[Start of section]

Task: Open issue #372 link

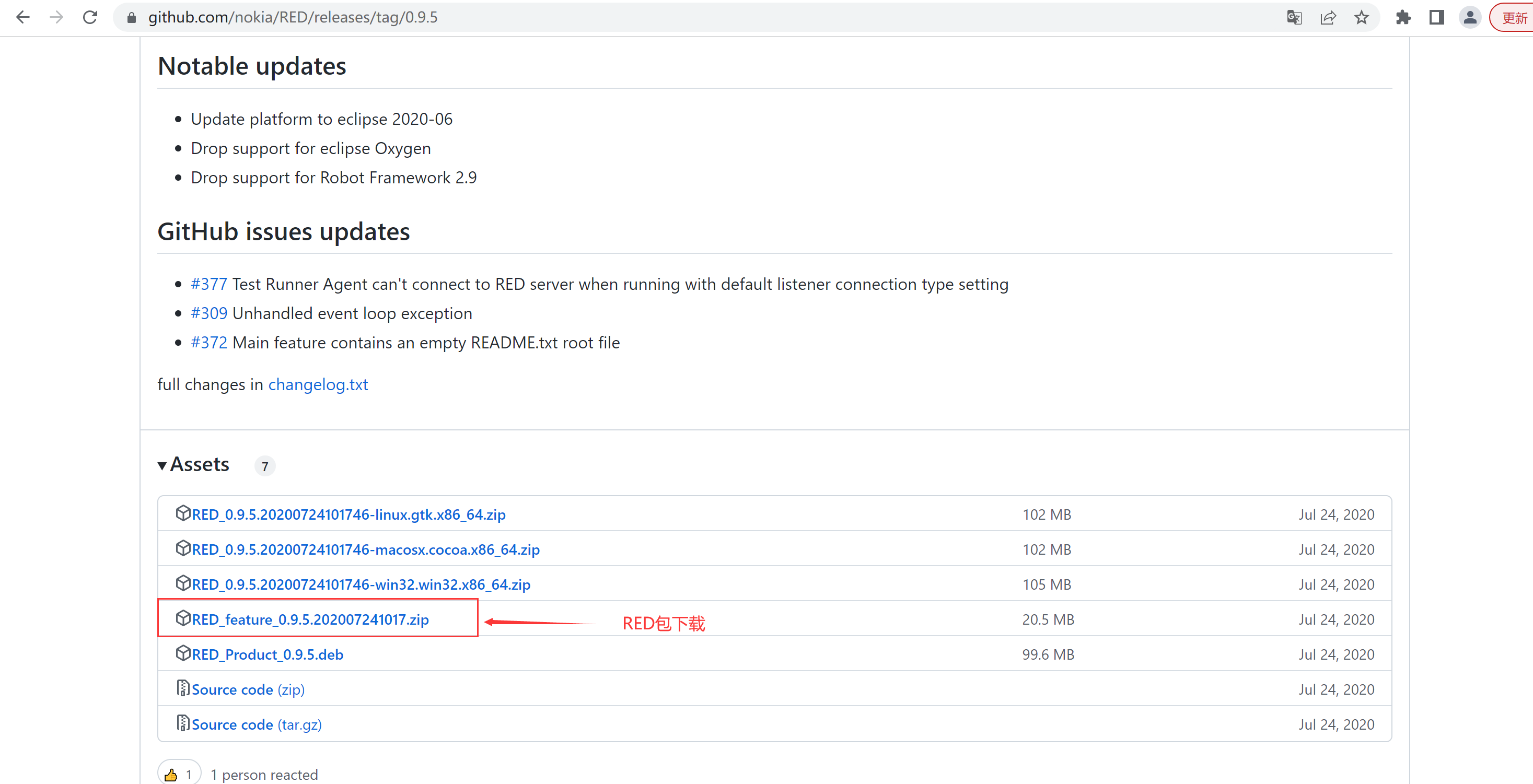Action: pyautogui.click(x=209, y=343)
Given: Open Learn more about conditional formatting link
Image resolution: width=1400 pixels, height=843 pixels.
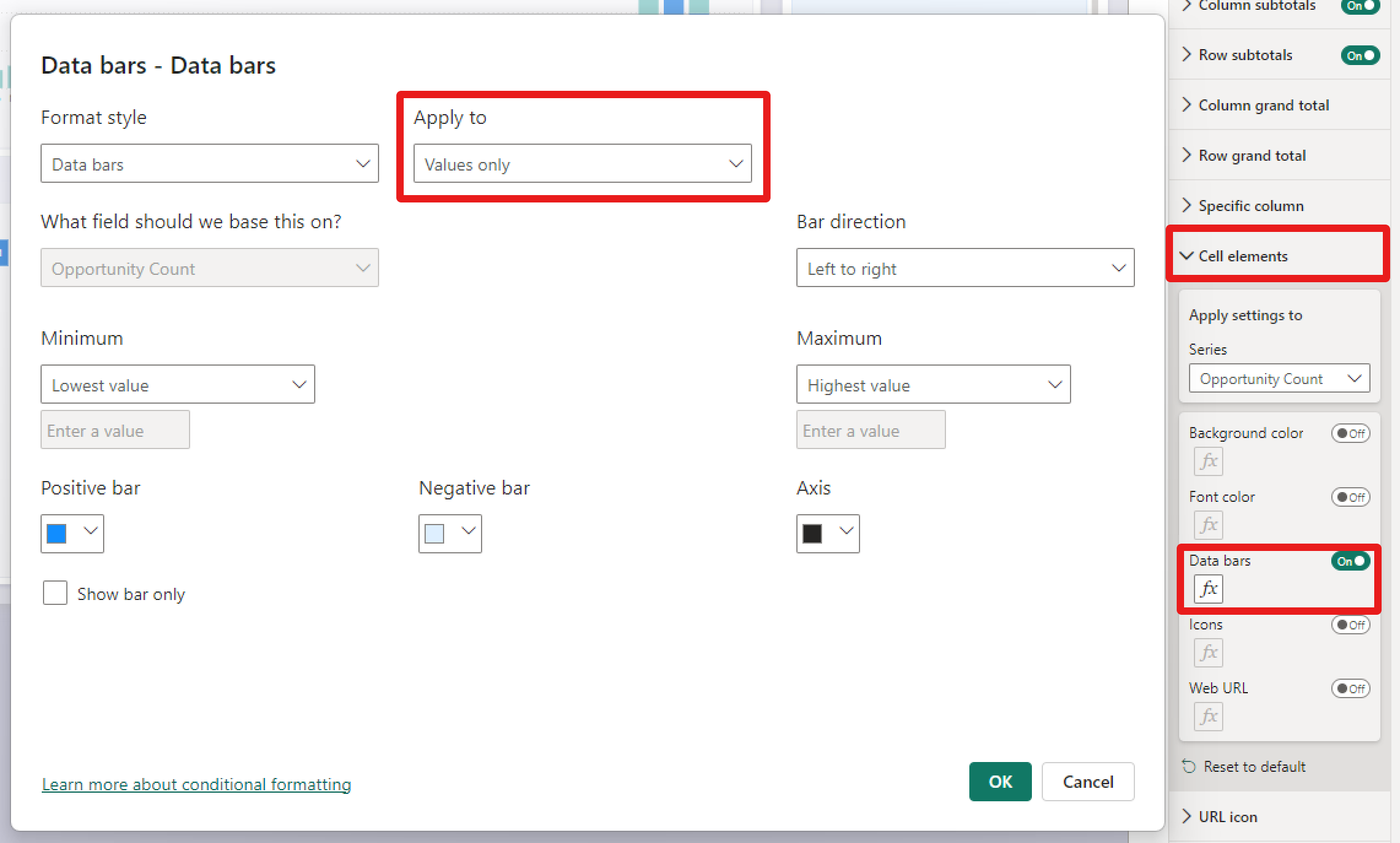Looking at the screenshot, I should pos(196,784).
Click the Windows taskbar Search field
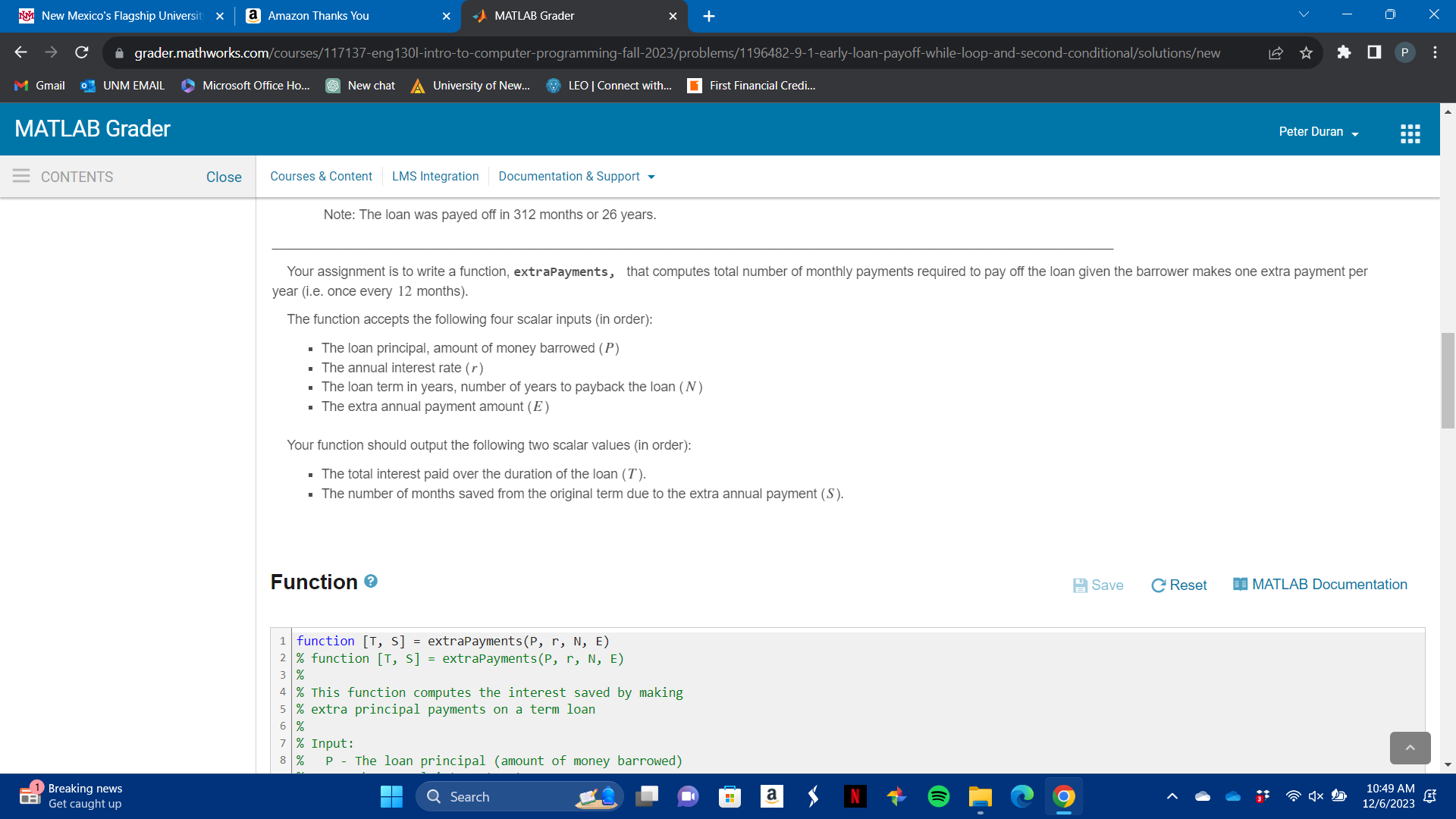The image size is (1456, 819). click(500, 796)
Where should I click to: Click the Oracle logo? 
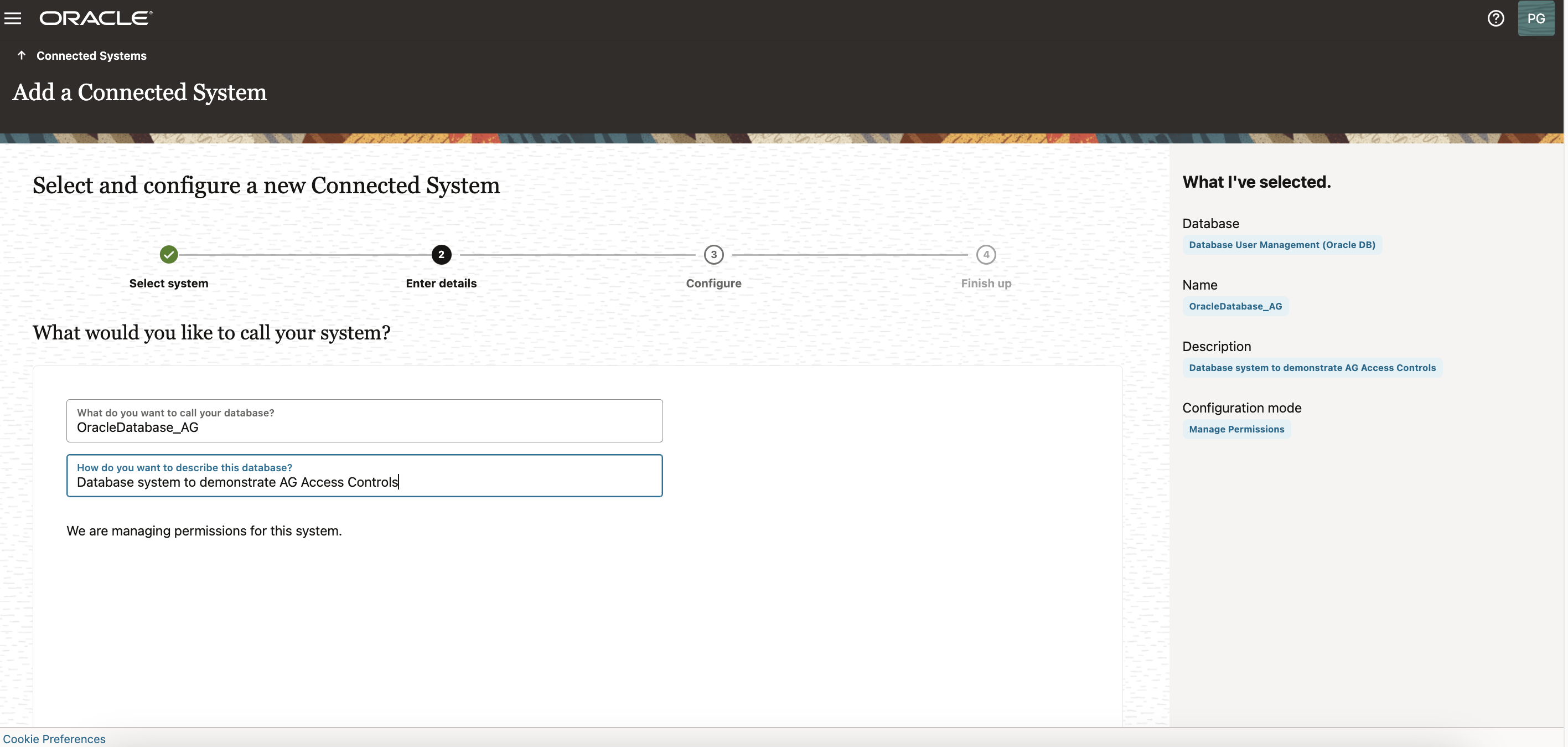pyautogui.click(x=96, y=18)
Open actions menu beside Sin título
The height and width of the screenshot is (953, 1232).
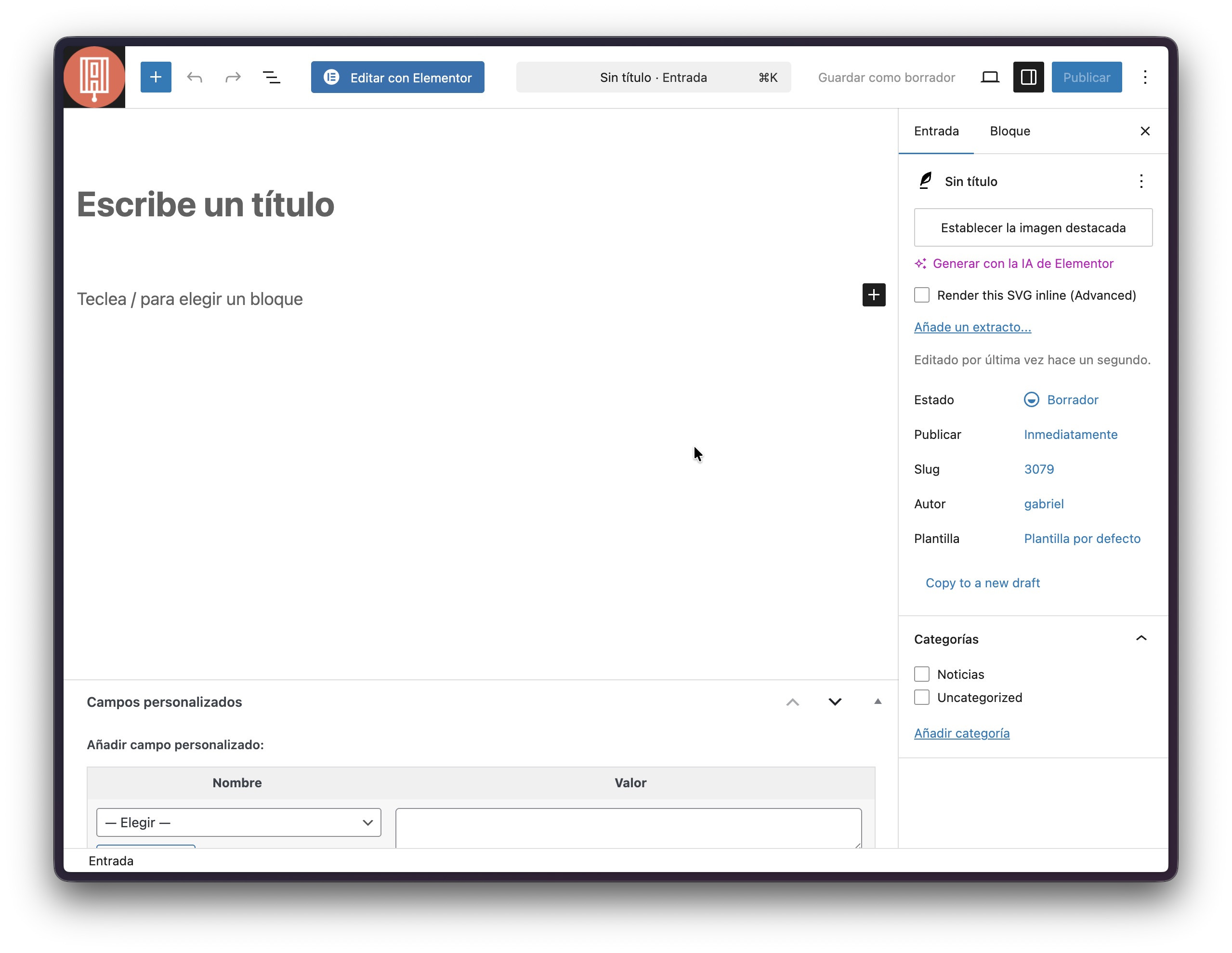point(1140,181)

[End of section]

Task to complete
Skip all pictures. Write out only the lines from the one containing "The height and" to the end of the listing above, inclusive, exactly as given.

Result
The height and width of the screenshot is (953, 1232).
point(1140,181)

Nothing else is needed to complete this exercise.